Beginning with the line that contains "You are a GUI", restate each line below through the final one exactly, and exclude the pictures.

Record excerpts >>
^^^^^^^^

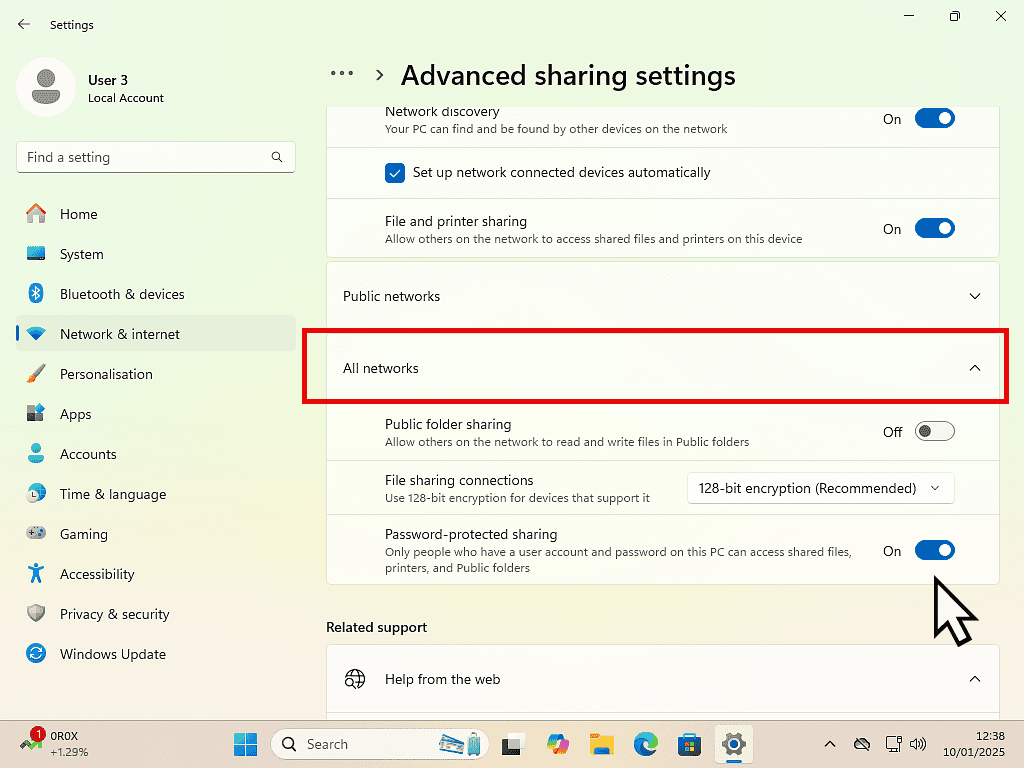Image resolution: width=1024 pixels, height=768 pixels.
Task: Disable Password-protected sharing toggle
Action: coord(934,551)
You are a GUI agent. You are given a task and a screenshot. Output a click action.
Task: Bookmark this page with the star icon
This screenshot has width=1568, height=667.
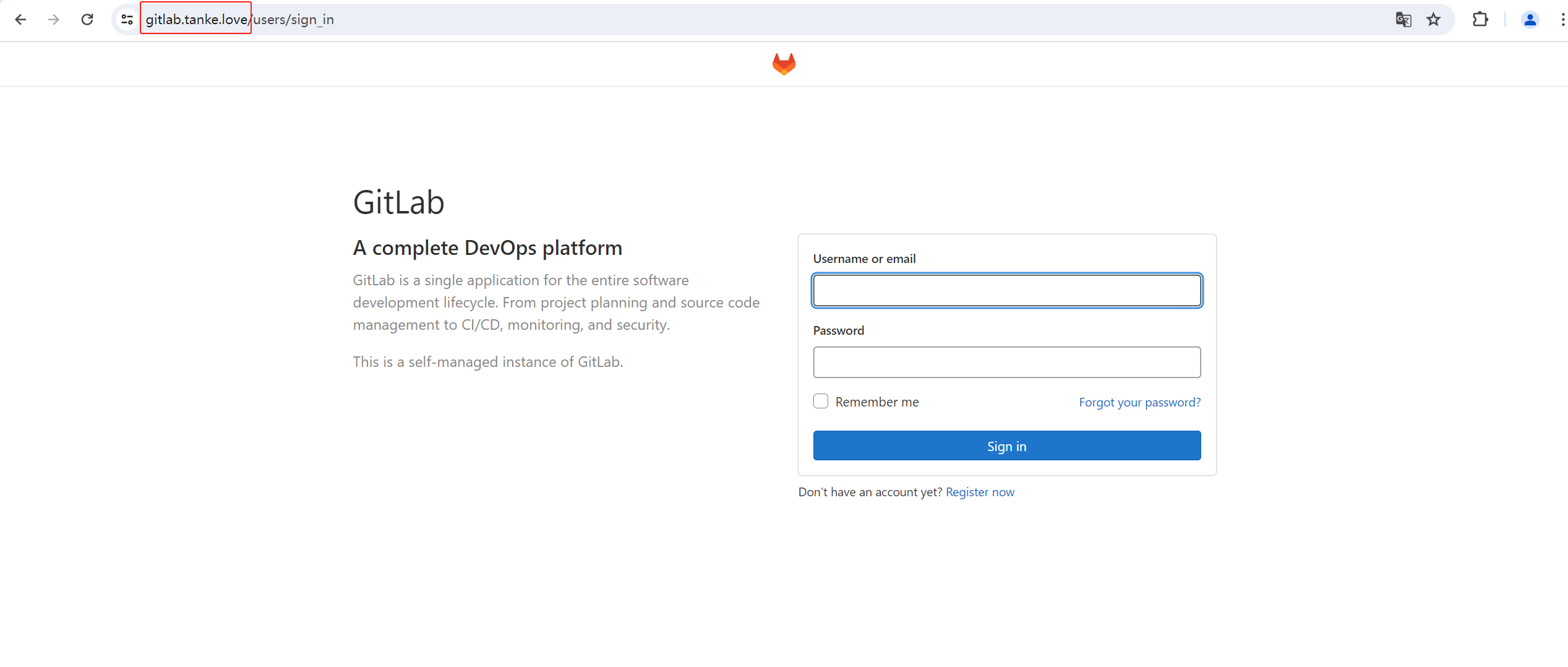(x=1433, y=20)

^^^^^^^^

Your response >>
You are a GUI agent. You are given a task and a screenshot. Output a click action.
Task: Bookmark this page with the star icon
This screenshot has width=1568, height=667.
(x=1433, y=20)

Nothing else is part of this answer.